## Begin EXCERPTED RECORDS
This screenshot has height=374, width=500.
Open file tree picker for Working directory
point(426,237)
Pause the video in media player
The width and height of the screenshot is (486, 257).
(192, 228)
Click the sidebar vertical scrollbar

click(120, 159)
## End EXCERPTED RECORDS
## WHAT YOU HAVE TO DO:
Rewrite these lines, changing "media player" to "video player" and leaving everything else as it is.

## EXERCISE OUTPUT:
This screenshot has height=374, width=500.
Open file tree picker for Working directory
point(426,237)
Pause the video in video player
The width and height of the screenshot is (486, 257).
(192, 228)
Click the sidebar vertical scrollbar

click(120, 159)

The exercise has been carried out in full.